Das überwiegend öffentliche Interesse

Als überwiegend öffentliches Interesse werden die beiden Ziele der Gemeinde angegeben:

  • Erweiterungsabsichten ortsansässiger Betriebe.
  • Verlagerung der Gemeindewerke
Erweiterungsabsichten ortansässige Betriebe

Die Erweiterungsabsichten ortsansässiger Betriebe werden damit begründet,  dass bereits für 20000 m² ein konkreter Bedarf von 15 örtlichen Gewerbebetrieben besteht.

 Wir haben bei einem Gespräche mit dem Bürgermeister und Verwaltungsvertretern nachgefragt, ob es denn schon eine Vorstellung zu den Grundstückspreisen gibt. Die Antwort war nein. Wir vermuten daher, dass  unter diesen Gegebenheiten der behauptete Bedarf der 15 Betriebe wenig belastbar ist. Die Grundstückspreise müssen auf Marktniveau liegen. Warum sollte ein Gewerbebetrieb dann ins Karweidach wechseln?

Antrag: „Wenn die interessierten ortsansässigen Gewerbetreibenden mit den Arbeitsplätzen im Ort bleiben und durch die Erweiterungsmöglichkeit auch noch weitere Arbeitsplätze
geschaffen werden ist dies ebenfalls im öffentlichen Interesse.“

Unseres Erachtens nach ist dies lediglich eine nicht belegte Behauptung bzw. Vermutung und keineswegs eine sachgerechte Argumentation.

Verlagerung der Gemeindewerke

Antrag: „Die Gemeindewerke sind derzeit auf verschiedene Standorte im Gemeindegebiet verteilt, die eine Gesamtfläche von ca. 25000 m² haben. Innerhalb dieser Bestandsflächen stehen für die Gemeindewerke aber keine Erweiterungsflächen zur Verfügung, die für den ordnungsgemäßen Betrieb der Gemeindewerke jedoch benötigt werden.“

Hier möchten wir gerne wissen, welcher Bedarf an Erweiterungsflächen hier genau vorliegt und warum der ordnungsgemäße Betrieb der Gemeindewerke, die hier seit Jahrzehnten arbeiten, nicht möglich sein soll.

Antrag: „Außerdem führt die Zusammenführung der Gemeindewerke an einen Standort zu erheblichen Synergieeffekten“.

Hier fehlt uns eine nachvollziehbare quantitative Aussage zum Nutzen sowie eine Erläuterung, welche Synergieeffekte erwartet werden, wenn die heute verteilten Standorte in Oberstdorf und in den Ortsteilen ins Karweidach zentralisiert werden.

====

# [Ziel]
Gib alle Zitate wieder, die im ausgewählten Text oben jeweils mit „Antrag:“ eingeleitet werden.

# [Bereitgestellte Angaben]
====

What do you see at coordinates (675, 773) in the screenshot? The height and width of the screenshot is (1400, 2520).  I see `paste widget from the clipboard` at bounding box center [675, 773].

====

# [Ergebnis]
1. „Wenn die interessierten ortsansässigen Gewerbetreibenden mit den Arbeitsplätzen im Ort bleiben und durch die Erweiterungsmöglichkeit auch noch weitere Arbeitsplätze geschaffen werden ist dies ebenfalls im öffentlichen Interesse.“
2. „Die Gemeindewerke sind derzeit auf verschiedene Standorte im Gemeindegebiet verteilt, die eine Gesamtfläche von ca. 25000 m² haben. Innerhalb dieser Bestandsflächen stehen für die Gemeindewerke aber keine Erweiterungsflächen zur Verfügung, die für den ordnungsgemäßen Betrieb der Gemeindewerke jedoch benötigt werden.“
3. „Außerdem führt die Zusammenführung der Gemeindewerke an einen Standort zu erheblichen Synergieeffekten“